Continue the inconsistency detection page below from the point where it stops.

* **Excerpt to read**
— start —

Skip to content

Inconsistency Detection

Overview

OneSelect includes cycle detection to identify logical inconsistencies in pairwise comparisons. These occur when comparison chains form cycles, such as: - Feature A > Feature B - Feature B > Feature C
- Feature C > Feature A

While the Bayesian model handles probabilistic inconsistencies naturally (through variance), detecting hard logical cycles is valuable for identifying comparison pairs that may need re-evaluation.

Algorithm

On-Demand Cycle Detection

The implementation uses on-demand cycle detection with Depth-First Search (DFS):

  1. Graph Construction: Build a directed graph from comparisons
  2. Nodes = Features
  3. Edges = Winner → Loser relationships
  4. Ties are excluded (no directed edge)

  5. Cycle Detection: Use DFS with recursion stack tracking

  6. Time Complexity: O(V + E) where V = features, E = comparisons
  7. Space Complexity: O(V) for recursion stack
  8. Performance: < 1ms for typical 70-feature projects

  9. Cycle Normalization: Normalize cycles to prevent duplicates

  10. Start from lexicographically smallest node
  11. Prevents [A,B,C] and [B,C,A] from being counted twice

Design Rationale

Why On-Demand? - No schema changes or migrations needed - No persistent data structures to maintain - No cache invalidation complexity - Extremely fast for expected scale (70 features, ~100-500 comparisons) - Cycles are rare in practice (Bayesian updates discourage them)

Alternatives Considered: 1. Cached Graph Structure - Rejected: adds complexity, cache invalidation issues 2. Database Edge Table - Rejected: over-engineered, requires triggers 3. Materialized Paths - Rejected: not needed for this scale

API Endpoints

POST /projects/{project_id}/comparisons (Enhanced)

Creates a comparison and returns inconsistency statistics in the response.

Response includes:

{
  "id": "uuid",
  "project_id": "uuid",
  "feature_a": { /* Feature object */ },
  "feature_b": { /* Feature object */ },
  "choice": "feature_a",
  "dimension": "complexity",
  "created_at": "2025-12-03T10:30:00Z",
  "inconsistency_stats": {
    "cycle_count": 2,
    "total_comparisons": 45,
    "inconsistency_percentage": 8.89,
    "dimension": "complexity"
  }
}

Benefits: - Single HTTP request = faster UX - Immediate feedback after user action - Guaranteed consistency (same transaction)

— end —

* **Dataset excerpts**
— start —

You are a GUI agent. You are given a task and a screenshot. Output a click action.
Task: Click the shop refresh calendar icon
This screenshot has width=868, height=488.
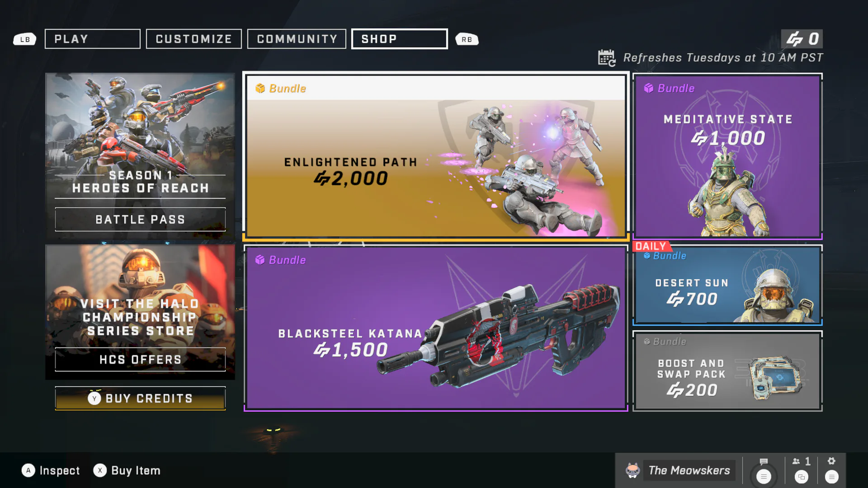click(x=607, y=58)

— end —
— start —

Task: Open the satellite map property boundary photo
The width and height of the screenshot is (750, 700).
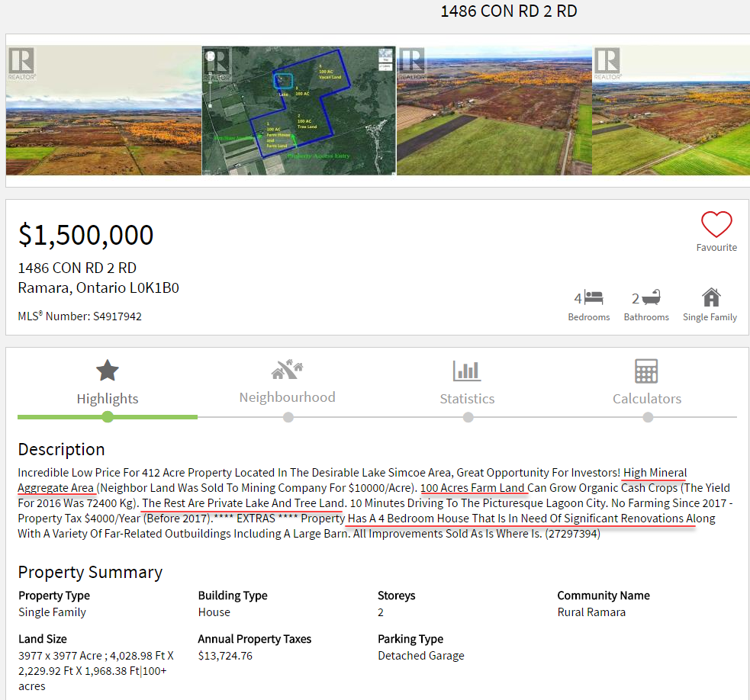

— end —

* **Reply**
GET /projects/{project_id}/comparisons/inconsistency-stats

Get inconsistency statistics without creating a comparison.

Use Cases: - Dashboard widgets showing inconsistency count - Polling for updates without submitting comparisons - Quick health checks of comparison quality

Parameters: - dimension (optional): Filter by "complexity" or "value"

Response:

{
  "cycle_count": 2,
  "total_comparisons": 45,
  "inconsistency_percentage": 8.89,
  "dimension": "complexity"
}

Example:

curl -X GET "http://localhost:8000/api/v1/projects/{id}/comparisons/inconsistency-stats?dimension=complexity" \
  -H "Authorization: Bearer {token}"

GET /projects/{project_id}/comparisons/inconsistencies

Returns detailed cycle information with feature names and IDs.

Parameters: - dimension (optional): Filter by "complexity" or "value"

Response:

{
  "cycles": [
    {
      "feature_ids": ["uuid1", "uuid2", "uuid3", "uuid1"],
      "feature_names": ["Feature A", "Feature B", "Feature C", "Feature A"],
      "length": 3,
      "dimension": "complexity"
    }
  ],
  "count": 1,
  "message": "Found 1 logical inconsistencies"
}

Example Usage:

curl -X GET "http://localhost:8000/api/v1/projects/{id}/comparisons/inconsistencies?dimension=complexity" \
  -H "Authorization: Bearer {token}"

GET /projects/{project_id}/comparisons/resolve-inconsistency

Suggests a comparison pair to help resolve detected inconsistencies.

Strategy: Finds the "weakest link" in detected cycles - the comparison where the Bayesian model has highest combined uncertainty (σ_i + σ_j). Re-comparing this pair can help break the cycle.

Parameters: - dimension (required): "complexity" or "value"

Response: - 200 OK: Returns a comparison pair to re-evaluate - 204 No Content: No inconsistencies detected

{
  "comparison_id": null,
  "feature_a": { /* Feature object */ },
  "feature_b": { /* Feature object */ },
  "dimension": "complexity",
  "reason": "This pair is involved in a logical cycle and has high uncertainty...",
  "combined_uncertainty": 1.85
}

UI Integration Strategy

Hybrid Approach: Embedded Stats + Dedicated Endpoint

The implementation uses a hybrid approach combining the benefits of both patterns:

1. Embedded Stats (POST /comparisons response)

When: After user submits a comparison Benefit: Immediate feedback without extra HTTP request

// Frontend: Submit comparison
const response = await api.createComparison(projectId, comparisonData);
// Response includes inconsistency stats immediately
updateInconsistencyBadge(response.inconsistency_stats);

2. Dedicated Endpoint (GET /inconsistency-stats)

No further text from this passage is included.